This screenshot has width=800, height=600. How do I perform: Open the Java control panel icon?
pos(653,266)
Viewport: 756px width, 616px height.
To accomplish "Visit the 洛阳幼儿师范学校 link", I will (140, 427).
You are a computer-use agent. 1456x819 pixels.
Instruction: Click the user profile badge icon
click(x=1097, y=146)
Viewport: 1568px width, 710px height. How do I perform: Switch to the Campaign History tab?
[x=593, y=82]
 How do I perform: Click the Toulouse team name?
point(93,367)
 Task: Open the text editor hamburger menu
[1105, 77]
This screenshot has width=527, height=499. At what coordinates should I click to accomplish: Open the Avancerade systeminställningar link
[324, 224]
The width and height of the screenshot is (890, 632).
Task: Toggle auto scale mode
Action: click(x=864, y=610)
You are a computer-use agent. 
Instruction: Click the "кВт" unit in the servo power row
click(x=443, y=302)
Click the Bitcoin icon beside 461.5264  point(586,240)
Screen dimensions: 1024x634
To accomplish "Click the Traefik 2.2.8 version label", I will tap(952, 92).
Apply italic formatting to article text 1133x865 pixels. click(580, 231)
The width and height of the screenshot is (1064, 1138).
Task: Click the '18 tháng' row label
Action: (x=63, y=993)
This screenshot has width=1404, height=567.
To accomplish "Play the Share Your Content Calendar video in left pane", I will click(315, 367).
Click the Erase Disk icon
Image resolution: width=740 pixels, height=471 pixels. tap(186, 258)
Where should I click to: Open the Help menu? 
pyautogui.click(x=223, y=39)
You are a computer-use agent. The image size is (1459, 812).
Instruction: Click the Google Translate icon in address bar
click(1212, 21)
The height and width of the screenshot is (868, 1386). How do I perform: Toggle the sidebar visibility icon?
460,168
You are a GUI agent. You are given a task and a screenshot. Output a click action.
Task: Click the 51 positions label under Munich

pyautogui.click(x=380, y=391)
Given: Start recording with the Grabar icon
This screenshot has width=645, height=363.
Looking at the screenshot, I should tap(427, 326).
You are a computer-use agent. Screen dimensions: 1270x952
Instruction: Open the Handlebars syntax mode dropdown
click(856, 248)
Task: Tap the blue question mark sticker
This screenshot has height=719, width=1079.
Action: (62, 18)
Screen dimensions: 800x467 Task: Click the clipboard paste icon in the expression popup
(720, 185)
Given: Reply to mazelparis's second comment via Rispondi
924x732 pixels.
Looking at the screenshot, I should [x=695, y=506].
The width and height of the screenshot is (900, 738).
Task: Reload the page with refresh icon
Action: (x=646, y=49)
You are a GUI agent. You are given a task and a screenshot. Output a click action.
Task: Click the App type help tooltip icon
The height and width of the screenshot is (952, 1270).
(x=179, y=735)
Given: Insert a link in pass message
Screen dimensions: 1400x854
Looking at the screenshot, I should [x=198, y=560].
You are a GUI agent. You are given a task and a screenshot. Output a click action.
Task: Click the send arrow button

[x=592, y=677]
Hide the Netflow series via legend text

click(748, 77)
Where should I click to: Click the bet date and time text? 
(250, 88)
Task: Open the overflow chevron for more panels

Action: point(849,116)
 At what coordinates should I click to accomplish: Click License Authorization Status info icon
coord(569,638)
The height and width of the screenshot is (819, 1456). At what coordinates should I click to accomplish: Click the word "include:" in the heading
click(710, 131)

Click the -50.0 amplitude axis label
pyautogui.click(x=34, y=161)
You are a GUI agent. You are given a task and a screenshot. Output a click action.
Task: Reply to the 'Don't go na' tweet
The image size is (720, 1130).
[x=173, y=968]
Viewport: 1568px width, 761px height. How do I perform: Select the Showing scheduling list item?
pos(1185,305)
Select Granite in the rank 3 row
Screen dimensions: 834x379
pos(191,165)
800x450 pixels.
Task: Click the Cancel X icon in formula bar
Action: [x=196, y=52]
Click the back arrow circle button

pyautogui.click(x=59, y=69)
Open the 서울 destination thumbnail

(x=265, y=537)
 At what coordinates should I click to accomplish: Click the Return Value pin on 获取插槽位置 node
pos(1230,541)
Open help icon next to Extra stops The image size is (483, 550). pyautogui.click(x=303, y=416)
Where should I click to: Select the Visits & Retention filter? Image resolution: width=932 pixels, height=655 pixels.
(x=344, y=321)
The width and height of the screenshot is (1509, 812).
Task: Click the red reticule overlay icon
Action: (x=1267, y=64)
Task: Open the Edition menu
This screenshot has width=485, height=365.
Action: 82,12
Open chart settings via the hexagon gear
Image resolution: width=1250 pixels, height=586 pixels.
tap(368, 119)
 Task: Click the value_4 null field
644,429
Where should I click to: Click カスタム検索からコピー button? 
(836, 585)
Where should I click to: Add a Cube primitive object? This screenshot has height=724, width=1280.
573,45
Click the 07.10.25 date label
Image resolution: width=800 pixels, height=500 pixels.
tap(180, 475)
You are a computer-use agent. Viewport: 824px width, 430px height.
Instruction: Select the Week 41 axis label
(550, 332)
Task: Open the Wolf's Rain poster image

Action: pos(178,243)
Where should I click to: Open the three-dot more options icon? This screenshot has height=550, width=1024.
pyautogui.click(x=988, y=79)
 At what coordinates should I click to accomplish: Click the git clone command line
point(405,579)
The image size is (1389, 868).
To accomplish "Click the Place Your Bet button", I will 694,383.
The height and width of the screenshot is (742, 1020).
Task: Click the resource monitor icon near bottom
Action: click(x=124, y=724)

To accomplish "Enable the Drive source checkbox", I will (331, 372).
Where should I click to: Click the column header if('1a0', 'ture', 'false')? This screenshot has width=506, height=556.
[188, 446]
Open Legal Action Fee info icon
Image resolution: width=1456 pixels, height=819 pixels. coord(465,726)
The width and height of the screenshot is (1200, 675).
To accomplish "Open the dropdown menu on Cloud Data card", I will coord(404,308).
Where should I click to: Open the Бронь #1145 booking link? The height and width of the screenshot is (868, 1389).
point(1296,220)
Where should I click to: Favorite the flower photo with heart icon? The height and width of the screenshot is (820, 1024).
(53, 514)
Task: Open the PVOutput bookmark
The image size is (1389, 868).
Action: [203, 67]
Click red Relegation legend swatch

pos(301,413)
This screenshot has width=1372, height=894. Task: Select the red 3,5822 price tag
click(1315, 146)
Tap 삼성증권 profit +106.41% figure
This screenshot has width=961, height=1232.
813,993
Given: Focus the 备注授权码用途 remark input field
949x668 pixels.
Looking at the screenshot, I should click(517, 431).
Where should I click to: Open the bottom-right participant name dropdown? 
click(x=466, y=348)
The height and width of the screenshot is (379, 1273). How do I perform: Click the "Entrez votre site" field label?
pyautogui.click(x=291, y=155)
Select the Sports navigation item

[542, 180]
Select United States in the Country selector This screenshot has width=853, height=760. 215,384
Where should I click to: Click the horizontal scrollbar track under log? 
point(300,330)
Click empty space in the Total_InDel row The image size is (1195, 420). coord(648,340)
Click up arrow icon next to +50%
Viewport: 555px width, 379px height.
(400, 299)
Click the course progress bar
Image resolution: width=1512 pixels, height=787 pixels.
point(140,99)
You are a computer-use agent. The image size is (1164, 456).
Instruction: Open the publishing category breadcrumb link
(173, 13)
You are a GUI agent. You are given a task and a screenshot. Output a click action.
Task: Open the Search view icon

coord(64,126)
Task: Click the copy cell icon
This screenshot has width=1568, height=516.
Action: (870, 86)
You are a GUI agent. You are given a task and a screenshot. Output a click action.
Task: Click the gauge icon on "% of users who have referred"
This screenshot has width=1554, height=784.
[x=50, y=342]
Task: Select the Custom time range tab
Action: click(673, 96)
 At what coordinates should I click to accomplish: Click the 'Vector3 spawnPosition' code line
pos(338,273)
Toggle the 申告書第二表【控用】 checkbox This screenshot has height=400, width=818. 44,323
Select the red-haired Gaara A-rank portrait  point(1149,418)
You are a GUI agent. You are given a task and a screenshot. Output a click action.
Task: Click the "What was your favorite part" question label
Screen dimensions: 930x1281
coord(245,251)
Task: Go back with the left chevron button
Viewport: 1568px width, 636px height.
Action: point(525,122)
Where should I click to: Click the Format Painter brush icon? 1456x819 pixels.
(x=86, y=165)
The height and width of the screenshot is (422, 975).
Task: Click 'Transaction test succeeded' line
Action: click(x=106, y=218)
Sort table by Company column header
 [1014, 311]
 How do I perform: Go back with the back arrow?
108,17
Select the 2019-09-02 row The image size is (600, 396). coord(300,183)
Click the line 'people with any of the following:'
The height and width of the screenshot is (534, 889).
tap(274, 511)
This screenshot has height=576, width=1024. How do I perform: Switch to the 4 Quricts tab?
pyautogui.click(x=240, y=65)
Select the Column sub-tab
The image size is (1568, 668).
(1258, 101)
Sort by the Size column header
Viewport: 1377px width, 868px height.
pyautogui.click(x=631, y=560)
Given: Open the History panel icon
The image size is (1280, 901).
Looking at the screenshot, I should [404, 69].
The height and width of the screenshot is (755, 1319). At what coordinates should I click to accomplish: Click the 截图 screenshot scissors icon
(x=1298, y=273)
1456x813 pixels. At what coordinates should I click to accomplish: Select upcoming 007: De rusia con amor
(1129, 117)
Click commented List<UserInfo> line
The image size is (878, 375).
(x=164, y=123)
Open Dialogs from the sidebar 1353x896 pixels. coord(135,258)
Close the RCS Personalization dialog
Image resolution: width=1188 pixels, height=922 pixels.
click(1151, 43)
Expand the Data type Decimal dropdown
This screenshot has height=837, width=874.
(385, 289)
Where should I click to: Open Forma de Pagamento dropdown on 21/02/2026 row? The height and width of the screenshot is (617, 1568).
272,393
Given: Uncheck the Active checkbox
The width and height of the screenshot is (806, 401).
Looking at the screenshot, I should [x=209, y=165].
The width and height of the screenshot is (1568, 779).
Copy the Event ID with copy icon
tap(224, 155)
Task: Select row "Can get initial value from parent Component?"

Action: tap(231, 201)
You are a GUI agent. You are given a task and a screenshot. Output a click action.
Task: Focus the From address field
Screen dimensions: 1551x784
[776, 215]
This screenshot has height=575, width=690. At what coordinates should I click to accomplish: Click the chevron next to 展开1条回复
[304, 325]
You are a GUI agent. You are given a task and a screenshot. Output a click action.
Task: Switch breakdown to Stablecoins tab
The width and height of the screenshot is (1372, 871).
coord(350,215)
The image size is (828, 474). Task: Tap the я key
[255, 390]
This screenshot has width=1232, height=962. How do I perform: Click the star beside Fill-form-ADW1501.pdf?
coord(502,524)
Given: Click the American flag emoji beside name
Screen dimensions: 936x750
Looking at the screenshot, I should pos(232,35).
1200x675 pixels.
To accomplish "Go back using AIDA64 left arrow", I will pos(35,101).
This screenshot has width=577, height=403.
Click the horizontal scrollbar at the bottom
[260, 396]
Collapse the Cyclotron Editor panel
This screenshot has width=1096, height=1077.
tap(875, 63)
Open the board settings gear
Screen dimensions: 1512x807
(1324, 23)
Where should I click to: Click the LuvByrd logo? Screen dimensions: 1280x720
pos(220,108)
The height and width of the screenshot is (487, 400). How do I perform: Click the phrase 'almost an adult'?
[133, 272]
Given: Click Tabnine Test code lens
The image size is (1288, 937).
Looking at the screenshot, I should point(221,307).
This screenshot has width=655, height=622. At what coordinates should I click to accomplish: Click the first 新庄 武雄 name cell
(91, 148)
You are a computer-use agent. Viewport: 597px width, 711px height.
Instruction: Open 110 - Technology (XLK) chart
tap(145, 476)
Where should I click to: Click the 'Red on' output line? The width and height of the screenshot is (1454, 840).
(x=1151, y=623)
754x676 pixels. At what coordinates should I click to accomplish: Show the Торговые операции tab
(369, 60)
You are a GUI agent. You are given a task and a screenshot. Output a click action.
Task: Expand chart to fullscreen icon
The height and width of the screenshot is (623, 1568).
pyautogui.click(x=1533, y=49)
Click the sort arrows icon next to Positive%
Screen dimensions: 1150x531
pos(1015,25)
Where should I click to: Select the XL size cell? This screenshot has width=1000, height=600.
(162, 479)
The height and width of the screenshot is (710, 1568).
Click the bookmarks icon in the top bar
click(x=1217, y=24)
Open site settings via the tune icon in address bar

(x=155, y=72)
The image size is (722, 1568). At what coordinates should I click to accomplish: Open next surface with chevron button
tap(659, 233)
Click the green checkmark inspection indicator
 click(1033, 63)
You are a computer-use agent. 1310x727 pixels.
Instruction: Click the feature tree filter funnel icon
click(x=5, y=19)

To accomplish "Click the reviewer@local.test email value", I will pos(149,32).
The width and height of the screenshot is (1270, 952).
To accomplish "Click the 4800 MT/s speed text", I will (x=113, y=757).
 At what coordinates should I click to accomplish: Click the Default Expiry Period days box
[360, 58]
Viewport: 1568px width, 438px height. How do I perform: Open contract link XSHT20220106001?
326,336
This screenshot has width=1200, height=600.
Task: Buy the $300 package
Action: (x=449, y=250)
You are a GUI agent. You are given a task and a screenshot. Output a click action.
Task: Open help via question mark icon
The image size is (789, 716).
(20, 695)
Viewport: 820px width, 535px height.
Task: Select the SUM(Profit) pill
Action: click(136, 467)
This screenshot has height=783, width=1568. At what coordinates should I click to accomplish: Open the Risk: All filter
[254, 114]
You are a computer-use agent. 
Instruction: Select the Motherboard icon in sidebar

→ What you are asked to do: Select every line of the rows above that contains the word "label", and copy each one unchanged.

→ Task result:
To accomplish "Click the Traefik 2.2.8 version label", I will tap(952, 92).
Task: Click the '18 tháng' row label
Task: Click the 51 positions label under Munich
Click the -50.0 amplitude axis label
Click the 07.10.25 date label
Instruction: Select the Week 41 axis label
The height and width of the screenshot is (379, 1273). How do I perform: Click the "Entrez votre site" field label?
Task: Click the "What was your favorite part" question label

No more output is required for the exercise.